"Begitu saya melihat sisa pokok pinjaman KPR, saya terduduk lemas. Bank konvensional yang saya pikir murah, ternyata salah besar. Saya pun memindahkannya ke bank syariah."
Buat pasangan yang baru menikah, rumah adalah impian yang harus diwujudkan. Namun mencari rumah yang sesuai dengan keinginan hati dan kantong bukanlah hal mudah.
Setidaknya itulah yang kami alami di awal pernikahan, 2010 silam. Hampir tiap akhir pekan saya dan suami berkeliling mencari rumah yang cocok, baik desain, lingkungan, hingga keuangan. Setelah enam bulan mencari, kami dipertemukan dengan rumah yang kami anggap pas.
Tantangan selanjutnya adalah keuangan. Kami memilih mengambil rumah secara kredit. Sebagai menteri keuangan di rumah, saya bingung, akan mengambil kredit di bank mana. Pengetahuan saya yang kurang tentang bank syariah, membuat saya memilih bank konvensional. Alasannya sederhana, karena bunga lebih murah dengan tenor lebih panjang.
Kami pun mulai menyicil rumah. Di saat yang bersamaan saya mulai belajar tentang perbankan syariah.
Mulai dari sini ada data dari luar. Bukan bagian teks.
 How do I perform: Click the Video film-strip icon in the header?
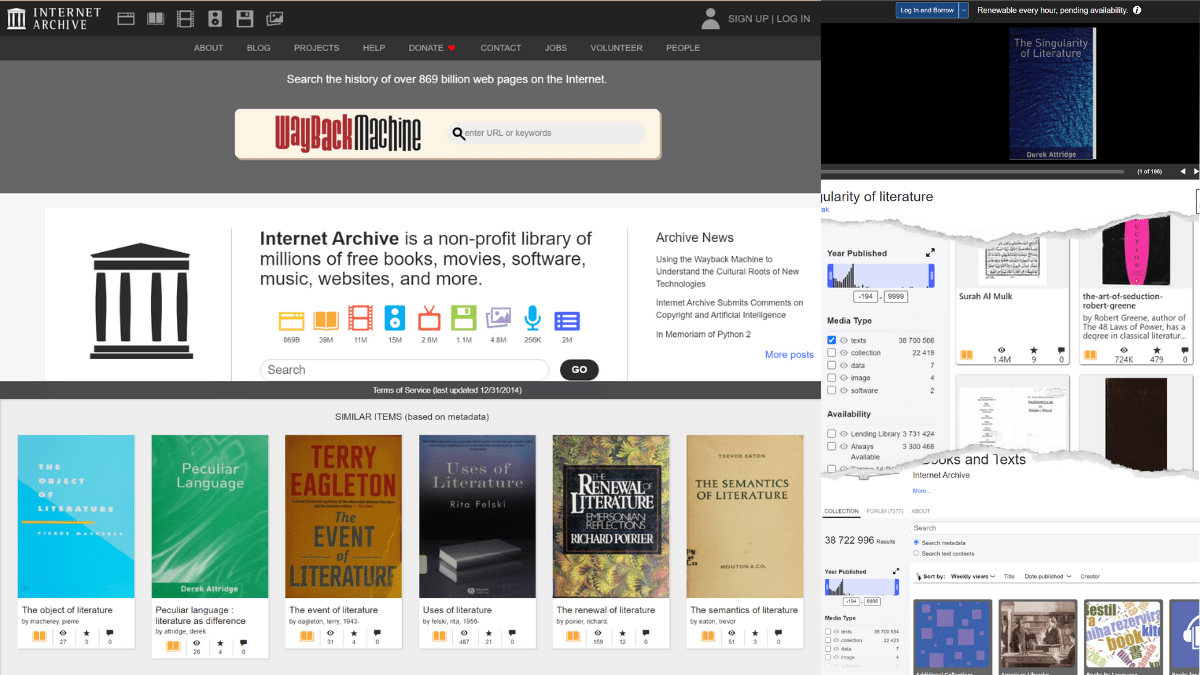tap(184, 18)
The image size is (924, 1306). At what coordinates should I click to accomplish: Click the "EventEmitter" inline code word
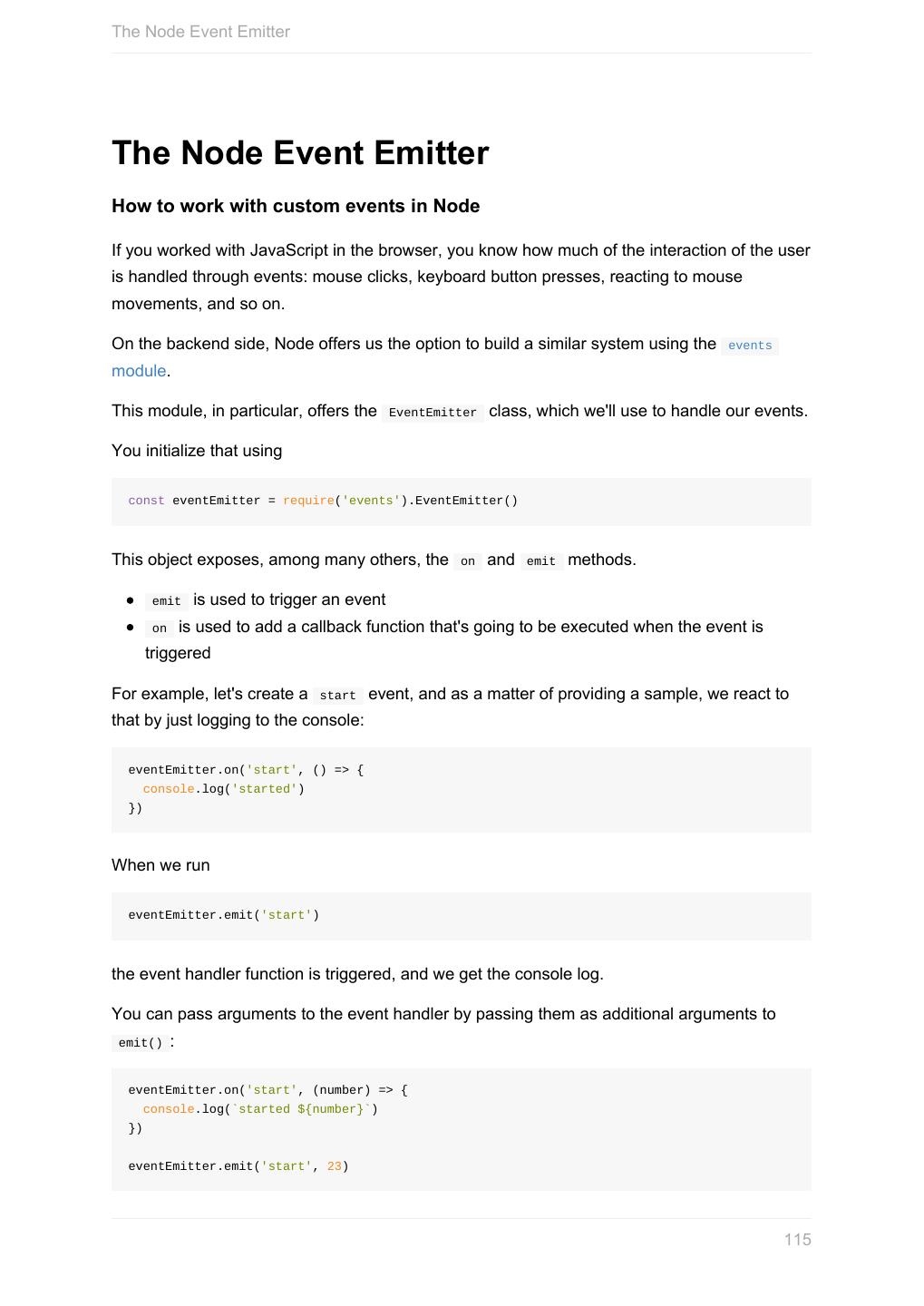click(433, 413)

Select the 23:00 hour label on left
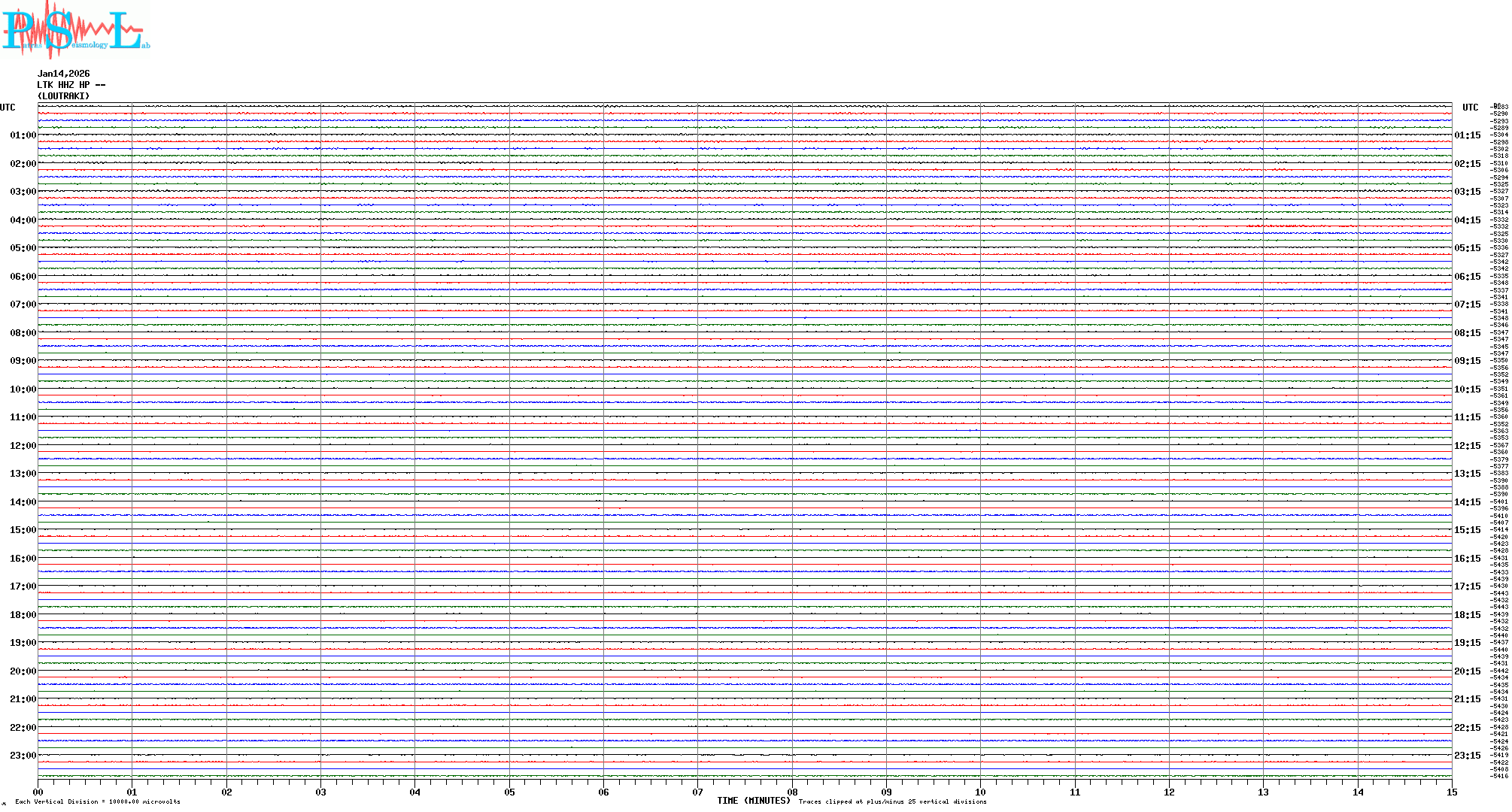coord(23,756)
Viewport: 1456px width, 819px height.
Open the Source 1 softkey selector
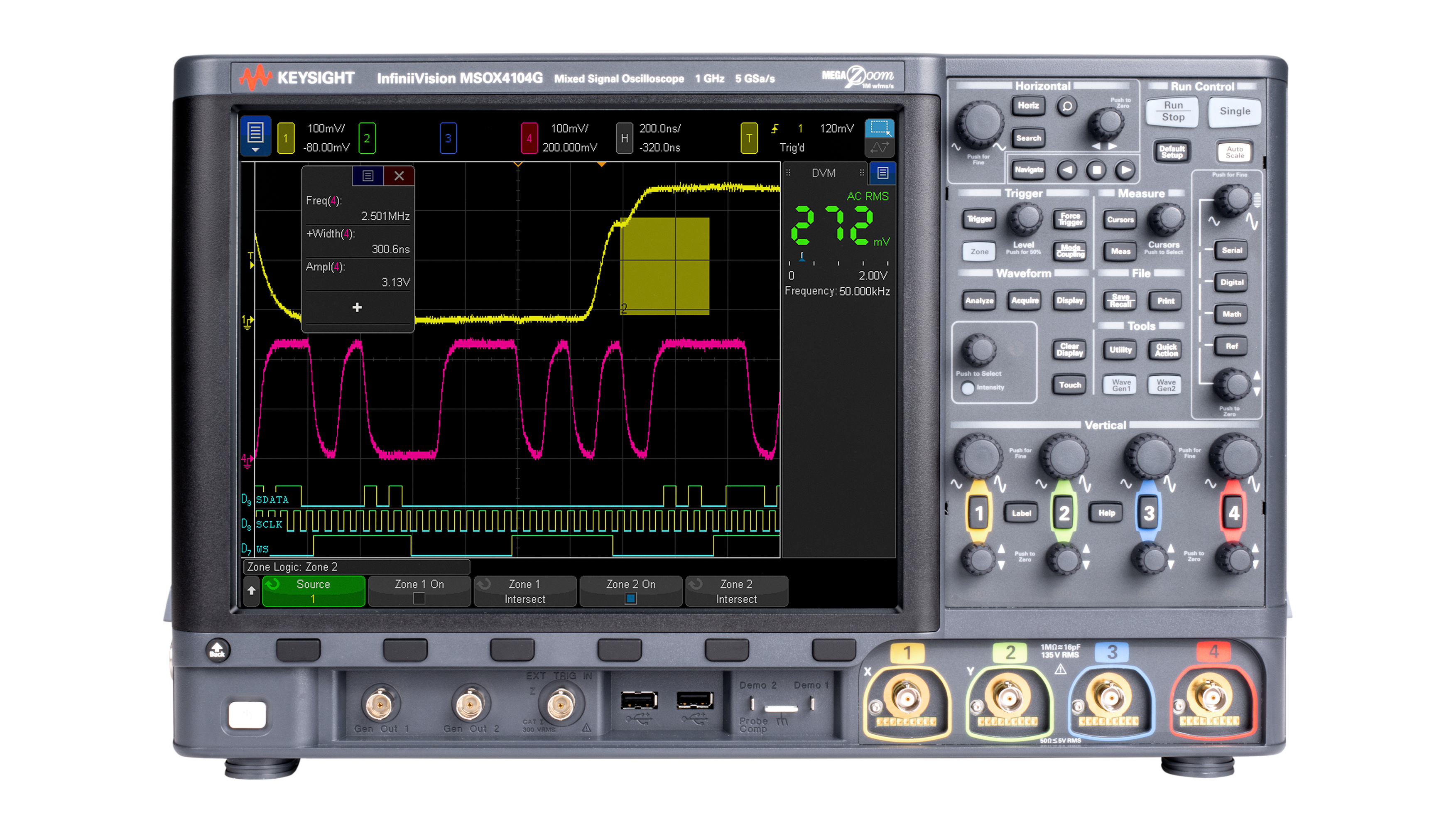(313, 591)
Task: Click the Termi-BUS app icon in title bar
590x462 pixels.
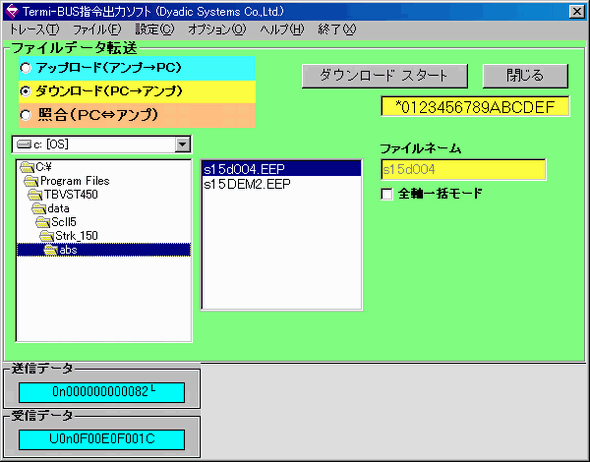Action: (11, 12)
Selesai membaca, saya bertanya pada beberapa orang teman yang bekerja di bank syariah.
Setelah itu saya tidak pernah tenang. Apalagi ketika saya membaca berita ekonomi. Mulai dari ekonomi global yang terpuruk hingga kenaikan suku bunga Indonesia. Saat itu, saya waswas. Saya membayangkan berapa besar bunga yang harus saya bayar untuk cicilan rumah saya.
Waktu saya menyadari itu, saya masih mendapat suku bunga promo KPR sebesar 6,49 persen dari Bank BTN. Jadi, besarnya cicilan sebesar Rp 2.040.000 belum terasa. Namun masa itu akan segera berakhir. Karena bulan depannya, suku bunga promo berakhir. Artinya, bunga kembali normal dan malah lebih tinggi seiring dengan kenaikan BI rate.
Hari yang ditunggu tiba. Sesuai dengan perkiraan, bunga cicilan melonjak. Saya tidak ingat berapa persen bunga saat itu, yang jelas cicilan saya menjadi Rp 2,9 jutaan dari sebelumnya Rp 2.040.000.
Saya lebih dikagetkan lagi ketika meminta catatan ke bank, berapa sisa pokok pinjaman. Karena waktu itu, saya akan memindahkan semua kredit, tabungan, dan asuransi, ke bank dan asuransi syariah.
Begitu saya melihat sisa pokok pinjaman, saya terduduk lemas. Saya tahu, di awal-awal pembayaran pinjaman, uang yang saya setorkan, sebagian besarnya untuk membayar bunga. Namun ketika melihat catatan itu, saya syok. Selama dua tahun membayar cicilan, pokok yang saya bayar kurang dari Rp 5 juta.